_Exercise aim:_ Transcribe the stretch of entries below from the line with "Open the Graph Editors menu" through the line with "Click the logo on the lower grey card", exactly and with both ends included; leave out all other lines.

_Data to examine:_
+-------+

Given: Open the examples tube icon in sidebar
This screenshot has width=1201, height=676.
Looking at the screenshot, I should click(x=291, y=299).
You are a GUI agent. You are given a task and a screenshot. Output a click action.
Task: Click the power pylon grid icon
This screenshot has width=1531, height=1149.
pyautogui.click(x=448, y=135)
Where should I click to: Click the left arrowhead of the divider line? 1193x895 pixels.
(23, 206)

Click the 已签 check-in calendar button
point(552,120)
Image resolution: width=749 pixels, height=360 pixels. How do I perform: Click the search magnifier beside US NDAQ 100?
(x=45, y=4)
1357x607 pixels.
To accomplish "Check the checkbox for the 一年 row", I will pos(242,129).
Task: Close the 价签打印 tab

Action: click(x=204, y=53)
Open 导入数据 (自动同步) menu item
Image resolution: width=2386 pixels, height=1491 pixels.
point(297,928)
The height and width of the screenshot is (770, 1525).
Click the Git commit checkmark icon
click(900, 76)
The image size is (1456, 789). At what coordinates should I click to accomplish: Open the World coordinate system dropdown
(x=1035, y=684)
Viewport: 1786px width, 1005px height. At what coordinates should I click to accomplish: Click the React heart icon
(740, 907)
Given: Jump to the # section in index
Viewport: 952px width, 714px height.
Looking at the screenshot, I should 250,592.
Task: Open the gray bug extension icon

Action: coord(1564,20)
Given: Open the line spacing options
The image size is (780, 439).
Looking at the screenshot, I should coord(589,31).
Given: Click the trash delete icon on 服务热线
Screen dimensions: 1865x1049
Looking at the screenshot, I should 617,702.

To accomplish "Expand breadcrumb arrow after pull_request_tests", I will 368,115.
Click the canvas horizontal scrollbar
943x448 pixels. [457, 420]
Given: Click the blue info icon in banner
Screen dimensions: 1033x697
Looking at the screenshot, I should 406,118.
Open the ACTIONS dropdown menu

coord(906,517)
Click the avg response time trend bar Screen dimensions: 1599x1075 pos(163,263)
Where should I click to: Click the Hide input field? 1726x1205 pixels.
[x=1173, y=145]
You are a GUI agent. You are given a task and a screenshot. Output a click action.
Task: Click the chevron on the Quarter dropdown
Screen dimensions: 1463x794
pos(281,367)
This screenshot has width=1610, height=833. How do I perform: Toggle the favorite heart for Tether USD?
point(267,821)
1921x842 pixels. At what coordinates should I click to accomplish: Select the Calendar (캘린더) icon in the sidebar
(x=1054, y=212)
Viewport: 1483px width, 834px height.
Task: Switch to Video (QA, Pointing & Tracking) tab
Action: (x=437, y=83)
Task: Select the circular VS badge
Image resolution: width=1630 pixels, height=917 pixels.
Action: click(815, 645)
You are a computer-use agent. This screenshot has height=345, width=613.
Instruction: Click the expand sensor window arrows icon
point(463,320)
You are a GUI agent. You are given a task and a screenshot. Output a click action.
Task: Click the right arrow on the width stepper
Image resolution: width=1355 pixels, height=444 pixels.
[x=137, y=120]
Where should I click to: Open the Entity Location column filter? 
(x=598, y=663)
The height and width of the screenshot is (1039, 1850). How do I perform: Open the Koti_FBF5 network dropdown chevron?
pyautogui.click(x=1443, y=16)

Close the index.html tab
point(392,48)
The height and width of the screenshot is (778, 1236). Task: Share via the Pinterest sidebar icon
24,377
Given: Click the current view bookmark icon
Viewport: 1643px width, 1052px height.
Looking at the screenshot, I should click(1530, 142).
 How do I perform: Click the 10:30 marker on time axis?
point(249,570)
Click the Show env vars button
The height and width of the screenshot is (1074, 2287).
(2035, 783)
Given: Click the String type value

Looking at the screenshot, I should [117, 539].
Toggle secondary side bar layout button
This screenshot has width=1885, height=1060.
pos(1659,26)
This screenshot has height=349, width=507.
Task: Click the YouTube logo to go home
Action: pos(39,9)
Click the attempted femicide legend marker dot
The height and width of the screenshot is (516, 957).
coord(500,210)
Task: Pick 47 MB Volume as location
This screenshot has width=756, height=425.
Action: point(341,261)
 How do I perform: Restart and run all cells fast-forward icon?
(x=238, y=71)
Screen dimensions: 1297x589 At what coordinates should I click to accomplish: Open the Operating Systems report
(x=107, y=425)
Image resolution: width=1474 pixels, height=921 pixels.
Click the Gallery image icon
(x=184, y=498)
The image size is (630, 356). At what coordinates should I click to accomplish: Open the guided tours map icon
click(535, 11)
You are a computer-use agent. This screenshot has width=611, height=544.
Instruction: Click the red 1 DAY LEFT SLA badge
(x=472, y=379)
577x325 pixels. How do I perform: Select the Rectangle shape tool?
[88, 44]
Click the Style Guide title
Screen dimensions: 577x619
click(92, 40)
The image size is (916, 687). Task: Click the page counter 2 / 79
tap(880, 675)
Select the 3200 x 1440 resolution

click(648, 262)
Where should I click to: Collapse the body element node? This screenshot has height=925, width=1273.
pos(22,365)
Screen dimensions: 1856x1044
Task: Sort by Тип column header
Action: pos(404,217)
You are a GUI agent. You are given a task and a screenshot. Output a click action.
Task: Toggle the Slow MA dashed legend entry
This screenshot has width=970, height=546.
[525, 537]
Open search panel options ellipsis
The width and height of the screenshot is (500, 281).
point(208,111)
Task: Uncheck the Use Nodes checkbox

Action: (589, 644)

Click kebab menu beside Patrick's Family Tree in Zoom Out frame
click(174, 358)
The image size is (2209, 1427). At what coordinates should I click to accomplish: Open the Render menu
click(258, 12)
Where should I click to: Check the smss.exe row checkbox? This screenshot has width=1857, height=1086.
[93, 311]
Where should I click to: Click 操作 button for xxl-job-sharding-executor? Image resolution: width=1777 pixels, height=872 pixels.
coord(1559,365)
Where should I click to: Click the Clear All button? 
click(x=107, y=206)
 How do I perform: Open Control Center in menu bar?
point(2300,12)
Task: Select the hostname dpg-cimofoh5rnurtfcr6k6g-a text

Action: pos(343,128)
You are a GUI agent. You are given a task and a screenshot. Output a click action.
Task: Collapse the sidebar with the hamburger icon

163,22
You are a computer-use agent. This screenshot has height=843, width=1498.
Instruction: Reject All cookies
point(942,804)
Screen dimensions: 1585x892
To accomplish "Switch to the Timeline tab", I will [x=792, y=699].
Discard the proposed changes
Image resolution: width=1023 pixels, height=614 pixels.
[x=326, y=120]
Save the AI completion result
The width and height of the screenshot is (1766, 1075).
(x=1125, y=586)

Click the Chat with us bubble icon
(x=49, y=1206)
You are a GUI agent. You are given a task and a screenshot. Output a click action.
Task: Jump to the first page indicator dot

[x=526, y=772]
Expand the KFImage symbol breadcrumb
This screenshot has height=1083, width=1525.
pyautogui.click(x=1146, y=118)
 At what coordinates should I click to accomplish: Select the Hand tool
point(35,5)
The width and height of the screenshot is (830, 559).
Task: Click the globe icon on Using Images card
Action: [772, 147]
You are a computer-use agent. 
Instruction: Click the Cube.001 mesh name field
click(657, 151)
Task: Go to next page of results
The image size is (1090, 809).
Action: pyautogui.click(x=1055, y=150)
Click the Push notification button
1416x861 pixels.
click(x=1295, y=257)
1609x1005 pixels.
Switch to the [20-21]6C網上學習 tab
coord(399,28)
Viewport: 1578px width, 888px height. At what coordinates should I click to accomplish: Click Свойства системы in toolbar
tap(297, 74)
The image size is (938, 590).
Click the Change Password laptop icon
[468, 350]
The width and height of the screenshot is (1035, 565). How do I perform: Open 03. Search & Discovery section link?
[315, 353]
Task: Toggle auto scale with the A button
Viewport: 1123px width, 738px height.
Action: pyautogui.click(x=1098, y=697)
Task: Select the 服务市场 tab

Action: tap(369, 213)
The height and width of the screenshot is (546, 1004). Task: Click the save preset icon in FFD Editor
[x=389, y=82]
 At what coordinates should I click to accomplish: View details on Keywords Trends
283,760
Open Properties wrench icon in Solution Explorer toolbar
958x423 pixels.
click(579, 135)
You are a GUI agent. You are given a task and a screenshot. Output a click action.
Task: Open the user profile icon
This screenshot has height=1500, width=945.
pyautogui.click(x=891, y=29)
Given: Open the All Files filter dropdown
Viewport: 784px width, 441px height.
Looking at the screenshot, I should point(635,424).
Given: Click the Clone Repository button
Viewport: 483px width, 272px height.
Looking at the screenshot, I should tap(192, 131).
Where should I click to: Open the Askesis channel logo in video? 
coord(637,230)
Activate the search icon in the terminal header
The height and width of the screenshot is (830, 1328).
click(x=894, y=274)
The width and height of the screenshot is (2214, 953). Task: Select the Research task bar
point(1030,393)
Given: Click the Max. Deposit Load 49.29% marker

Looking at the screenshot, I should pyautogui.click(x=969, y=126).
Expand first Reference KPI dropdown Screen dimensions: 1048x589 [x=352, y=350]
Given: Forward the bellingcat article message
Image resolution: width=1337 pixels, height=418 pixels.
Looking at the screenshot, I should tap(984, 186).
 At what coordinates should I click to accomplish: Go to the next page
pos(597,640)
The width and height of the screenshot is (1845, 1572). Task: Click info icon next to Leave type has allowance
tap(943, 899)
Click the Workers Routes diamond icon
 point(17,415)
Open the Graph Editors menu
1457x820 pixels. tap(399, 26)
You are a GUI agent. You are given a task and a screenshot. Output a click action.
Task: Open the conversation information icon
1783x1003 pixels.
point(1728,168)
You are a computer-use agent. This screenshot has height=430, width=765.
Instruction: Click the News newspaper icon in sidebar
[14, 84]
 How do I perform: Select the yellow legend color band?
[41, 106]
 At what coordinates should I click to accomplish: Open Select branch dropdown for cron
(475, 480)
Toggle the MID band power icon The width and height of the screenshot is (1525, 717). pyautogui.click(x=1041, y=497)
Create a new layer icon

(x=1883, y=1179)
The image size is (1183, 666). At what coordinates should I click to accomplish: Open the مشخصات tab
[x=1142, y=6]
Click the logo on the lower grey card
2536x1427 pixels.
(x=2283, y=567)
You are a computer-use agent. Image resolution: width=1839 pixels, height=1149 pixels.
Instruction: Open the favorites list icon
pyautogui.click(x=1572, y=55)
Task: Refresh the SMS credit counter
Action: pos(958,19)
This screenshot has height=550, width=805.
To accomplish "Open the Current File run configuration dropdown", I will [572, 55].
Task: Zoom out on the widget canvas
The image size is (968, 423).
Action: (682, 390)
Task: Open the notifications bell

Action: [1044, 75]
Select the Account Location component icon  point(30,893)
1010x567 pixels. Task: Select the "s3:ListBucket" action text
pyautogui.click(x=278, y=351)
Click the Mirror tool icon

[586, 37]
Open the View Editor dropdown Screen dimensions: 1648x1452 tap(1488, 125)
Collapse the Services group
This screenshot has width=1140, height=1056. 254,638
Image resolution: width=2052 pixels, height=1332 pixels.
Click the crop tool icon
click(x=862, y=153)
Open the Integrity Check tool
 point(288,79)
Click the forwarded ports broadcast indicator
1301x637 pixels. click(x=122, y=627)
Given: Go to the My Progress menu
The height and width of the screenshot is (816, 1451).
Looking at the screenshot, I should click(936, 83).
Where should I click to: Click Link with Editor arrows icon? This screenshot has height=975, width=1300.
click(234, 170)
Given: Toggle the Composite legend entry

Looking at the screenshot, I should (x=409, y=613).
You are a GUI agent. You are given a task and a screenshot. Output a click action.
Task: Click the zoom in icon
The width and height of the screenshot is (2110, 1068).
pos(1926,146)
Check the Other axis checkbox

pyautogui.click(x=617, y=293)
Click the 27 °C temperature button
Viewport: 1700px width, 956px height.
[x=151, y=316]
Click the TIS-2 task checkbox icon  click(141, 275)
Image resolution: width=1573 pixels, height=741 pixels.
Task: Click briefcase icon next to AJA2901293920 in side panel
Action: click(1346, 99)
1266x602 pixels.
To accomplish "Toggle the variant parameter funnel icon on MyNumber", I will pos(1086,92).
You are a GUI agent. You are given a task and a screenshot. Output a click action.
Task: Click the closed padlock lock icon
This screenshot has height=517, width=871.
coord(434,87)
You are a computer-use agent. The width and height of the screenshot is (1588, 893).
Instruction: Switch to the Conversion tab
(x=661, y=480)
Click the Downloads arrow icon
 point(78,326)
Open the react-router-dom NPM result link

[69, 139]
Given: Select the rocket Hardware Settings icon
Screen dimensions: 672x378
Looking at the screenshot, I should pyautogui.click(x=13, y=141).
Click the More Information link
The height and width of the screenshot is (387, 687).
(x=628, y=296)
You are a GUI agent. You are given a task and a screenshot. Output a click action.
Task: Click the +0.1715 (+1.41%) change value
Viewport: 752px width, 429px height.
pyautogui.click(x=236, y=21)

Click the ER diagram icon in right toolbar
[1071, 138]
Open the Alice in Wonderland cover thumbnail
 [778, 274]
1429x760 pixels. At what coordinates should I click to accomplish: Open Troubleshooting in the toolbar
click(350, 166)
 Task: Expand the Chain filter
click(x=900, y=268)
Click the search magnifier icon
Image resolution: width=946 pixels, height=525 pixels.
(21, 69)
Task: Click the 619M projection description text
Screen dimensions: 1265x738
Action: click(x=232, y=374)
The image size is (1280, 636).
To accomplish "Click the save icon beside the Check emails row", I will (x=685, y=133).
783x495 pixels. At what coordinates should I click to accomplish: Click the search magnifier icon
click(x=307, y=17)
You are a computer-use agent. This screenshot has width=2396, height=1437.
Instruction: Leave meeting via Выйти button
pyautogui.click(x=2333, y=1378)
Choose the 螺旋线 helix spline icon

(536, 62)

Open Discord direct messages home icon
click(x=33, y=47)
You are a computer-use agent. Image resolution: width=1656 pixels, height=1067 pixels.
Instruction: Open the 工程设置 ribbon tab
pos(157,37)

+-------+

_Written response:_
Open the Graph Editors menu
1457x820 pixels. tap(399, 26)
You are a GUI agent. You are given a task and a screenshot. Output a click action.
Task: Open the conversation information icon
1783x1003 pixels.
point(1728,168)
You are a computer-use agent. This screenshot has height=430, width=765.
Instruction: Click the News newspaper icon in sidebar
[14, 84]
 How do I perform: Select the yellow legend color band?
[41, 106]
 At what coordinates should I click to accomplish: Open Select branch dropdown for cron
(475, 480)
Toggle the MID band power icon The width and height of the screenshot is (1525, 717). pyautogui.click(x=1041, y=497)
Create a new layer icon

(x=1883, y=1179)
The image size is (1183, 666). At what coordinates should I click to accomplish: Open the مشخصات tab
[x=1142, y=6]
Click the logo on the lower grey card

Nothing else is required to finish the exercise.